Actually not a bad idea. While there are only a few "bad apples" the police culture is to accommodate and protect those bad apples.
The problem isn't police protecting themselves, in the majority of these incidents there's virtually no hint of danger for the officers, it comes from police officers being able to use force, including deadly force, with basically no consequence.
Police culture needs to change.
2. Mount protests and fire up segments of the population and do all you can to stir up civil unrest over something, stage riots even. (Remember Ferguson MO?) - Again Absolutely NOT helpful at all. This just foments bad attitudes towards police officers, destroys the property of the innocent and causes more folks to get shot. Why? Because you end up having MORE confrontations with bigger attitudes. More folks start to not trust the police and stupidly act out their distrust and disrespect. This results in more violent confrontations and shootings.
Not protesting wasn't particularly helpful either. There's a short term increase in tension but the goal is to create enough of a political issue that significant changes are made.
3. Use these incidents as a way to educate the public about how to handle interactions with police and how to effectively air their grievances about how they are policed without upping their chances of having a negative outcome. THIS is the only EFFECTIVE solution here if you think about it.
I'm gonna guess you're white (as am I) because that's an almost completely useless solution.
Asking a black if they know how to act around police is like asking a white person if they know the lyrics to Y.M.C.A.
They know they're regularly confronted by police and if they don't act properly they can end up dead.
There's two big problems with the "educate the public" solution.
1) You're putting the responsibility on members of the public who have only occasional interactions and can easily screw up.
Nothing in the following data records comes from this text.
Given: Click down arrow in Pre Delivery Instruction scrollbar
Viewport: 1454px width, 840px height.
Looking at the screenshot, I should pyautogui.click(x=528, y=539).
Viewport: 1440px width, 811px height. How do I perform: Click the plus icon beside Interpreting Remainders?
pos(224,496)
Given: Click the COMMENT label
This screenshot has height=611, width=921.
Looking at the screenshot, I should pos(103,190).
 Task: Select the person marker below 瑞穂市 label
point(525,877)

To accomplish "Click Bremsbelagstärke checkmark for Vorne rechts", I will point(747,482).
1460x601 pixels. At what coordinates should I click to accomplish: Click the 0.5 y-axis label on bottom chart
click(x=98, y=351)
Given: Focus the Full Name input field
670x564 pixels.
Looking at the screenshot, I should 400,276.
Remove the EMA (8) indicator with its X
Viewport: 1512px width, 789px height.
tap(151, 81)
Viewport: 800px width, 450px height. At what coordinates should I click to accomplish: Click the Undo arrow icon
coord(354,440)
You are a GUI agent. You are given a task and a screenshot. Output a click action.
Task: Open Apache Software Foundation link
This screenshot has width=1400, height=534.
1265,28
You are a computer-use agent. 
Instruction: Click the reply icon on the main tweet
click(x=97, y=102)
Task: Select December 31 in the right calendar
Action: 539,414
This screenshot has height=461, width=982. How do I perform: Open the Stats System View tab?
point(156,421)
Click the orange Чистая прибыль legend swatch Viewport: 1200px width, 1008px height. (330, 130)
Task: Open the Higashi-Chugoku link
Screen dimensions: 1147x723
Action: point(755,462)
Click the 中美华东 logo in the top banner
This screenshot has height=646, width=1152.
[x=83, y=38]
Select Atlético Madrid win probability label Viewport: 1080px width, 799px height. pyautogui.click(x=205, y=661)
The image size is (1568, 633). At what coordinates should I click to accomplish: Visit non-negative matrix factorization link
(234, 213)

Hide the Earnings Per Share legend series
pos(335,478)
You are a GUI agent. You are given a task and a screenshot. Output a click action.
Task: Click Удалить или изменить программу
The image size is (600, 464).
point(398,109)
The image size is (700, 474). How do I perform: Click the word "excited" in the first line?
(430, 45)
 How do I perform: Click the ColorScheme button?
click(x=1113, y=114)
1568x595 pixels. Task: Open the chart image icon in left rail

Supposedly this guy was following your rules fairly well. We don't know the exact scenario but seemingly the only mistake he may have made is telling the officer he was reaching for his wallet rather than waiting for the officer to ask him to get his wallet. That's a pretty easy mistake to make if you're trying to be cooperative.
2) Sometimes members of the public are actually agitated or otherwise not cooperative around police! This killing was actually an outlier, most of these unnecessary killings have involved men who had done something wrong and were confrontational or disobedient but not an actual threat. Educating people about those rules is completely useless for those people.
3) If you want to be effective then it's far better off to train the much smaller number of police who are the common element in all these interactions. Give them sensitivity training, teach them to de-escalate and not overreact, and when you find the ones who have a history of being unusually confrontational with the public (very common in these cases), fire them if you can't fix their behaviour.
Put yourself in the Cop's shoes and THINK about what they are concerned about, preferably in advance, and don't do anything stupid and you are very unlikely to get shot.
It's good advice but misses the point.
As a white person I can violate one or more of those rules and I'm still very unlikely to get shot.
As a black or hispanic person I need to follow those rules to the letter or, like Philando Castile, my odds of getting shot will sky-rocket.
It is Their Site. So they make Their rules.
Based on their business model.
So what? Because they're a business acting in their self-interest that makes it proper and ethical and we're not supposed to discuss or criticize them?
In a free market system consumers are supposed to discuss and judge products and the companies that make them, that's not a bug, that's one of the basic mechanisms that makes free markets work.